▸ Exercise aim
In the entries, find all lines that hold the word "computer" and copy them.

▸ Data to examine

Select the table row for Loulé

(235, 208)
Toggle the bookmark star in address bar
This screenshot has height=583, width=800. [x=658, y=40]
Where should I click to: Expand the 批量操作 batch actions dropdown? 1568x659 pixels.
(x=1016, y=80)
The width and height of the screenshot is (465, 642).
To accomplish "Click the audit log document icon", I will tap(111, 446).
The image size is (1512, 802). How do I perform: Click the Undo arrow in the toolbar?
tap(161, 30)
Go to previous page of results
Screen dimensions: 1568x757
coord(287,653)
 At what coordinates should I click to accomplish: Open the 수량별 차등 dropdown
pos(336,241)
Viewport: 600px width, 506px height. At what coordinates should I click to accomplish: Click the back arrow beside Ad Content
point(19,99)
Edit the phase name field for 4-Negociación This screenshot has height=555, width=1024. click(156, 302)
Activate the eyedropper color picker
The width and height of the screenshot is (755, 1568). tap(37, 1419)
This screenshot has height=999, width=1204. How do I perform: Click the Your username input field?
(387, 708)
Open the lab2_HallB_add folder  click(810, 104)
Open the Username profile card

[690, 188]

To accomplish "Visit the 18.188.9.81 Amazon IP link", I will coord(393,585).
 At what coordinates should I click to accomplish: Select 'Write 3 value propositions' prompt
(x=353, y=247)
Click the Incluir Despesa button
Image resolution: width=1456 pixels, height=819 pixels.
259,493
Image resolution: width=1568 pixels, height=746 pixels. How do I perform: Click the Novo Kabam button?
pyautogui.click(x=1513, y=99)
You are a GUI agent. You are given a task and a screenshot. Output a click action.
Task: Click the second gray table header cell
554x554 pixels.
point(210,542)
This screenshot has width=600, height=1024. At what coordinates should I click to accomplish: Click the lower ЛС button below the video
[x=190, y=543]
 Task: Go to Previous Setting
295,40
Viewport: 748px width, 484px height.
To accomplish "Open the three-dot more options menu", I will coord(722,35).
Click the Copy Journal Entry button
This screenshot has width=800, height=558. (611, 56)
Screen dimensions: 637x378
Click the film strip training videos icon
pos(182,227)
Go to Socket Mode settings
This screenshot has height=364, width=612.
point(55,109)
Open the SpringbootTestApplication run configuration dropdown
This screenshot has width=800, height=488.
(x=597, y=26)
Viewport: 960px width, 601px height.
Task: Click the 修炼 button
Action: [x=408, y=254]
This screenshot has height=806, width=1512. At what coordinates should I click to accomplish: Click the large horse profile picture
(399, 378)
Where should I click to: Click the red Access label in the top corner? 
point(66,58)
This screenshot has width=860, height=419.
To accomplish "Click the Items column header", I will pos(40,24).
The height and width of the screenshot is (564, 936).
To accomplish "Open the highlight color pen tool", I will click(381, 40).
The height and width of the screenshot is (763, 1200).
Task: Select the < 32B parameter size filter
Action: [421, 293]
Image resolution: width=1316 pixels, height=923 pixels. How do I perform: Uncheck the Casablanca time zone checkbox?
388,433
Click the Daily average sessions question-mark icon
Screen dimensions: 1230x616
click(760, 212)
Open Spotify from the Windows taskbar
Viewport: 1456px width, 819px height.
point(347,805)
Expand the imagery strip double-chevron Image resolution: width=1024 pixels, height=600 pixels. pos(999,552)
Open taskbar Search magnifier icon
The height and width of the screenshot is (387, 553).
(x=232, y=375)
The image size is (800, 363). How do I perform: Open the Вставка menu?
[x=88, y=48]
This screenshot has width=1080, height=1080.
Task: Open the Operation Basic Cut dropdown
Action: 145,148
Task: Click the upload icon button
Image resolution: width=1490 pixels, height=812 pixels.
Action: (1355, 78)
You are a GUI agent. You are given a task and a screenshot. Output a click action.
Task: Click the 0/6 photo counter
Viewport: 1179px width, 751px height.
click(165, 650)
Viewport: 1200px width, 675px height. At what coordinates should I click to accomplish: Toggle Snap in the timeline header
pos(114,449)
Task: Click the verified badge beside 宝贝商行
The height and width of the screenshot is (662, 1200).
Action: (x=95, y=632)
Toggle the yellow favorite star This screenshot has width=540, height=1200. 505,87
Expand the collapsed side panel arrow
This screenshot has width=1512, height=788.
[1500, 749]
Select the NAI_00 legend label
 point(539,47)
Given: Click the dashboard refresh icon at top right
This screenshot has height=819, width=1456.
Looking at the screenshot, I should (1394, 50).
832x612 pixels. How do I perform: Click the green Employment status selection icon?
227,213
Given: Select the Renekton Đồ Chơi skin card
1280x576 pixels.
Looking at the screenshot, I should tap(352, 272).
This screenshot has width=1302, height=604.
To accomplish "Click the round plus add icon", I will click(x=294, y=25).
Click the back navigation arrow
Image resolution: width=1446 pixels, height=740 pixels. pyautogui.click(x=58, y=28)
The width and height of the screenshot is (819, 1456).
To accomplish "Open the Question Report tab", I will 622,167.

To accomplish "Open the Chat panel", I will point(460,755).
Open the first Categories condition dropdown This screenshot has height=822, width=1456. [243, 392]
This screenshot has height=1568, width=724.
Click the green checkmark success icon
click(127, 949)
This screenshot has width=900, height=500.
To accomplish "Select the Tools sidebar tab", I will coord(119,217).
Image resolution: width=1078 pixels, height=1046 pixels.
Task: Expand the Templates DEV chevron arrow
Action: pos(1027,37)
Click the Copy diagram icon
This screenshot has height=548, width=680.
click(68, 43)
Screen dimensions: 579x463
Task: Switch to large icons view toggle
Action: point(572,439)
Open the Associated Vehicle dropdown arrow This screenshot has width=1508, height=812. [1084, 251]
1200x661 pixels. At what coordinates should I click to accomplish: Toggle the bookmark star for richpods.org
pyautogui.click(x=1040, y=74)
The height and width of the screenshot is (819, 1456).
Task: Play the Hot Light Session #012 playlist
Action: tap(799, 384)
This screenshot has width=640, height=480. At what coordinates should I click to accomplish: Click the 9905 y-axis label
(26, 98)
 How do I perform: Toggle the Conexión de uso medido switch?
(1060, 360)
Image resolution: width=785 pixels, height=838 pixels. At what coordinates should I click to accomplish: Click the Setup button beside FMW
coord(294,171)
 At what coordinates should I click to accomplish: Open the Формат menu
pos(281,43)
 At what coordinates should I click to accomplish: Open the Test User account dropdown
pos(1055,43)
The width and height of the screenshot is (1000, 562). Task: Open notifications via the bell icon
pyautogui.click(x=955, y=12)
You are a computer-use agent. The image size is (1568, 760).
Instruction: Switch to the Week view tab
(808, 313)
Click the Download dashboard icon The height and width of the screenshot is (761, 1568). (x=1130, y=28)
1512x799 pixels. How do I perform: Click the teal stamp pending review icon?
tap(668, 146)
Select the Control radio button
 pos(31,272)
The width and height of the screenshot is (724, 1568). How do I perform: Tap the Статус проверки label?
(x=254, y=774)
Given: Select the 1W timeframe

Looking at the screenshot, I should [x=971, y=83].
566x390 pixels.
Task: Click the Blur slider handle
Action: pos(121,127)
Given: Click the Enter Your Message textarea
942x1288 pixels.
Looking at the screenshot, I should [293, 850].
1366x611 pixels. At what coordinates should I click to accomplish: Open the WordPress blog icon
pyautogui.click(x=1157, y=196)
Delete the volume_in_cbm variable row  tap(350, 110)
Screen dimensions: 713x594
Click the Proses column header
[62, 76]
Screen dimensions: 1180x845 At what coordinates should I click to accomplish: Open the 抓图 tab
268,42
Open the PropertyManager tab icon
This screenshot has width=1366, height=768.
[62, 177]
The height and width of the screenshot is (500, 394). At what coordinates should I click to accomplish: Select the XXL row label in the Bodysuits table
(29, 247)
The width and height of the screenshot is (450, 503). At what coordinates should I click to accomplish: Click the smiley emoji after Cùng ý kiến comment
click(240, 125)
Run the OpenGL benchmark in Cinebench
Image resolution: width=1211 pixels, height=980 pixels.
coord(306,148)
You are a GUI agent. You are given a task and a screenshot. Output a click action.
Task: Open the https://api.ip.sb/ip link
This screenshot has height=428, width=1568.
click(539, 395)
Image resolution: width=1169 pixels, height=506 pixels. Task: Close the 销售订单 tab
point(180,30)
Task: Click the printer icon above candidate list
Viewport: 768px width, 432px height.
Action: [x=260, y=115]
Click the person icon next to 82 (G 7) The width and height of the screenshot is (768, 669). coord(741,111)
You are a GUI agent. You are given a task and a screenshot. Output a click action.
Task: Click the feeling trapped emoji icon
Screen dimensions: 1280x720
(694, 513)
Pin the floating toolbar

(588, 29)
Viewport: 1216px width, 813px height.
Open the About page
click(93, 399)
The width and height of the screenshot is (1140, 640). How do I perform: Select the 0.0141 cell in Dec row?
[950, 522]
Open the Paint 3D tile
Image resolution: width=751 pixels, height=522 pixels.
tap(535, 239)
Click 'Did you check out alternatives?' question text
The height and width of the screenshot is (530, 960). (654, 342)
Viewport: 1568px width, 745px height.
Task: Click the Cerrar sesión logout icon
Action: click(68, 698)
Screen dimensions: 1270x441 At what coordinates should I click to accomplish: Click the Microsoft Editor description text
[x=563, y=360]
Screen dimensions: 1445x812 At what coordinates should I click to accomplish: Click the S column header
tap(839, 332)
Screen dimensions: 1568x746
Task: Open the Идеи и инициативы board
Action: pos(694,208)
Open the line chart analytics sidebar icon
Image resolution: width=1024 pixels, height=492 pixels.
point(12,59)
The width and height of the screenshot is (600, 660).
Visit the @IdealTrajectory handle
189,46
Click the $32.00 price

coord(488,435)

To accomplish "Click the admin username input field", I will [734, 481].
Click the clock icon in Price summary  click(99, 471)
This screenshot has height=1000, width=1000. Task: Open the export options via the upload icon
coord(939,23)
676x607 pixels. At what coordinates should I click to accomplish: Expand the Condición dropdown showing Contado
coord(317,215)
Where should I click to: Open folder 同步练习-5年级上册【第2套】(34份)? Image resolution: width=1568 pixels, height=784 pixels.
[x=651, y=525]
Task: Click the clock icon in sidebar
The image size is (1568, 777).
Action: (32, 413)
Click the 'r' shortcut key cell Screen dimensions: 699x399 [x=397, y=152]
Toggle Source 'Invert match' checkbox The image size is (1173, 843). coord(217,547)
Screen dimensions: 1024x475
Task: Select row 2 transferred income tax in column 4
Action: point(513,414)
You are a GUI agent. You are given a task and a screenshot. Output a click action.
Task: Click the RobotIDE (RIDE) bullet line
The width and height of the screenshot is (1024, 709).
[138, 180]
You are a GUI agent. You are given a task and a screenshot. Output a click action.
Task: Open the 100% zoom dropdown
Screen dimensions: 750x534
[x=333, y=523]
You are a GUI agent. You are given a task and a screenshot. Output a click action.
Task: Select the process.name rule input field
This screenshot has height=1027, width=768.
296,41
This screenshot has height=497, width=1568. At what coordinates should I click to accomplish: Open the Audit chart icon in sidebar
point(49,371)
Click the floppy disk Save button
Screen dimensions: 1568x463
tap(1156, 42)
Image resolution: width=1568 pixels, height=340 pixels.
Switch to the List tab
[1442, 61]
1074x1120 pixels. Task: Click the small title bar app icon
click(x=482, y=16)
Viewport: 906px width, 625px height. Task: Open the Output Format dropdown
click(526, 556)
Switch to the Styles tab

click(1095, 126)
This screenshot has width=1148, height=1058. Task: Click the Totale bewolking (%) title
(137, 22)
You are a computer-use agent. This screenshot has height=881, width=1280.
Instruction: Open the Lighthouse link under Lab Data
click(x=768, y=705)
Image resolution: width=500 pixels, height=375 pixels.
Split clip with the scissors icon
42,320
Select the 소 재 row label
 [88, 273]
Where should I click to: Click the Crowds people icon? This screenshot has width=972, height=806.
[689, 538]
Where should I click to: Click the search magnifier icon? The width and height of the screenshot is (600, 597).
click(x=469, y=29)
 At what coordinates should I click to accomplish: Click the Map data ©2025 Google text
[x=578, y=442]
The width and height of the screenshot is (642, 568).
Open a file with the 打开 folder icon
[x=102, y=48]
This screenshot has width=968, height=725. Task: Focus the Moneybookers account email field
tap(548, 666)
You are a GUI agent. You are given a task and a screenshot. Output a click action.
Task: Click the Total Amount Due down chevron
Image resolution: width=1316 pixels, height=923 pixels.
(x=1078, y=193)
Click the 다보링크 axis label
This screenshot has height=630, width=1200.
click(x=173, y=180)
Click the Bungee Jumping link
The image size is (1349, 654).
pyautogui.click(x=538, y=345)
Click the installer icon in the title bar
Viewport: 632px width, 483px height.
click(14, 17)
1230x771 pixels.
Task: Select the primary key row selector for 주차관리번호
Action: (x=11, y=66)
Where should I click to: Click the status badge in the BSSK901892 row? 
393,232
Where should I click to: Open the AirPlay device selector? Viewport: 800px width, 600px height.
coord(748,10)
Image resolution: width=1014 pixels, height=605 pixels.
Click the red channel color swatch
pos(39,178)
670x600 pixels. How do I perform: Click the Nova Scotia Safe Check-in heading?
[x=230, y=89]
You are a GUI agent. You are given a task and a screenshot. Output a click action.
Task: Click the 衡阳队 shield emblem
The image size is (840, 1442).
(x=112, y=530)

▸ Result for this exercise
You are a computer-use agent. The image size is (1568, 760).
You are a computer-use agent. This screenshot has height=881, width=1280.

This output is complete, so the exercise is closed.